À la tête de la délégation internationale, Siobhán Mullally, Rapporteure spéciale des Nations Unies sur la traite des personnes, effectue sa toute première mission officielle au Tchad. Objectif affiché : dresser un état des lieux sans complaisance, écouter les acteurs institutionnels et formuler des recommandations concrètes pour enrayer un phénomène qui prospère dans les zones d’ombre.
Face à elle, le président de la CNDH, Belngar Larmé Jacques, a reconnu l’ampleur des défis. Si les textes existent, leur application demeure un combat quotidien. Derrière les chiffres, des visages : enfants employés comme bouviers loin de leurs familles, adolescents envoyés sur des sites d’orpaillage au péril de leur santé, jeunes filles exploitées comme domestiques dans la capitale. À cela s’ajoutent les enlèvements contre rançon et la persistance des mutilations génitales féminines, pratiques qui continuent d’ébranler le tissu social.
La mission onusienne s’intéresse particulièrement aux formes invisibles d’exploitation : mariages forcés, travail contraint, exploitation sexuelle. Les réfugiés et migrants, nombreux dans cette région marquée par l’instabilité, figurent parmi les plus vulnérables. Les crises sécuritaires au Sahel et en Afrique centrale alimentent des réseaux transfrontaliers difficiles à démanteler.
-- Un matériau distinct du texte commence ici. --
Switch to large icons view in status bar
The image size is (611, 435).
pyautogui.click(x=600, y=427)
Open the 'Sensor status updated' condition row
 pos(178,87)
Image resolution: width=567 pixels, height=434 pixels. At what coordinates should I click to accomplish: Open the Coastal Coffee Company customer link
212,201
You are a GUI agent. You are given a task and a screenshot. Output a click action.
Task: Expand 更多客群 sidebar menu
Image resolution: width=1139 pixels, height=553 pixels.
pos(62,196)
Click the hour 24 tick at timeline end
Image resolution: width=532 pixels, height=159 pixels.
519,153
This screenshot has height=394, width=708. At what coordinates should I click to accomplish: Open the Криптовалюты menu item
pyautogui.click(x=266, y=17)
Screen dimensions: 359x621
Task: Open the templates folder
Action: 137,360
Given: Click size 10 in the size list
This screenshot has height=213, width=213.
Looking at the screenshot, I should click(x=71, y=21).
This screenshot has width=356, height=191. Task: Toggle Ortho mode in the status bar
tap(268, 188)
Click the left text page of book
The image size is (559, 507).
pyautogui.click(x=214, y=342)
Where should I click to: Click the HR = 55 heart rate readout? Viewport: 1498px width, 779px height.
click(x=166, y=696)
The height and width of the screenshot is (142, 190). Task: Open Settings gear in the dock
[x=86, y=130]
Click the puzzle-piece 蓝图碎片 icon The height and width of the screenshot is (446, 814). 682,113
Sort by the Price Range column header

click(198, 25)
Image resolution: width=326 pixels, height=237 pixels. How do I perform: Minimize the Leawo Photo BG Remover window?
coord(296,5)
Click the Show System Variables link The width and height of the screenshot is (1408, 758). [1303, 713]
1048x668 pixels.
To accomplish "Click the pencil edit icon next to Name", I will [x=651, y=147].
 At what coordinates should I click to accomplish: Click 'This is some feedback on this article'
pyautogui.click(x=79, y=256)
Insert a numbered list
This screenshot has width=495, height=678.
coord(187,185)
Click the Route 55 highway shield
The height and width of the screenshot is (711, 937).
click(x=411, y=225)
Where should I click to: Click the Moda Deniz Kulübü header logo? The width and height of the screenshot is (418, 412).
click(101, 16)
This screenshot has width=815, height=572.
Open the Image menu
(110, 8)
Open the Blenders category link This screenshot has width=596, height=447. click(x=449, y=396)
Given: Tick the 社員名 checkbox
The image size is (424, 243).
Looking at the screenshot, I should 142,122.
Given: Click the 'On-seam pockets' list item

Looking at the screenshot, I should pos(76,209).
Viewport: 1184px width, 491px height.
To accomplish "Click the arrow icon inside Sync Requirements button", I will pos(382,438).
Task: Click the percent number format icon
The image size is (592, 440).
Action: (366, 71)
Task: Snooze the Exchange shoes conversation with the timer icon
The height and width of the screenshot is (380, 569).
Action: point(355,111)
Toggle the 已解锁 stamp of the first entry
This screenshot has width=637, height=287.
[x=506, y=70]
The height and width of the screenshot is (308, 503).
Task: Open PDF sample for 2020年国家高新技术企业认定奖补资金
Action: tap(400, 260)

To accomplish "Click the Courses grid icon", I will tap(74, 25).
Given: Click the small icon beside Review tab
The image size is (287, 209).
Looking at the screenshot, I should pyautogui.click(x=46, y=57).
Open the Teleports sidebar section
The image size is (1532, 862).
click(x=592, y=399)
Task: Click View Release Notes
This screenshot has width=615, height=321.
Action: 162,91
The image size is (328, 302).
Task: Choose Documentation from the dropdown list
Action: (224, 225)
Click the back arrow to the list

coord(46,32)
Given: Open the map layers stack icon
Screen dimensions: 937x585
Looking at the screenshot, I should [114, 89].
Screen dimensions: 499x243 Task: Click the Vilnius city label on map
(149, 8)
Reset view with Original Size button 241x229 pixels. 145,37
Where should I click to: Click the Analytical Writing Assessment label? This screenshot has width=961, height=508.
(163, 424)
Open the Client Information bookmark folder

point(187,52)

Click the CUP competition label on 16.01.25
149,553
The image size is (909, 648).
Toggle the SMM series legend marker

Au terme de sa visite, la Rapporteure spéciale prévoit de rendre publiques ses premières observations avant de transmettre un rapport détaillé aux autorités tchadiennes et au système des Nations Unies. Parmi les axes attendus : un meilleur accès à la justice pour les femmes et les enfants, le renforcement des mécanismes de protection et la lutte contre les complicités et la corruption qui entravent les poursuites.
Au-delà du protocole, cette rencontre envoie un signal politique. Elle traduit la volonté des autorités tchadiennes d’ouvrir le dialogue et d’aligner davantage leurs politiques publiques sur les standards internationaux en matière de droits humains. Reste à transformer l’écoute en action durable.
Car derrière les déclarations officielles, une réalité persiste : la traite des êtres humains n’est pas une abstraction juridique, mais une urgence sociale. Et c’est à l’épreuve des faits que se mesurera l’engagement affiché.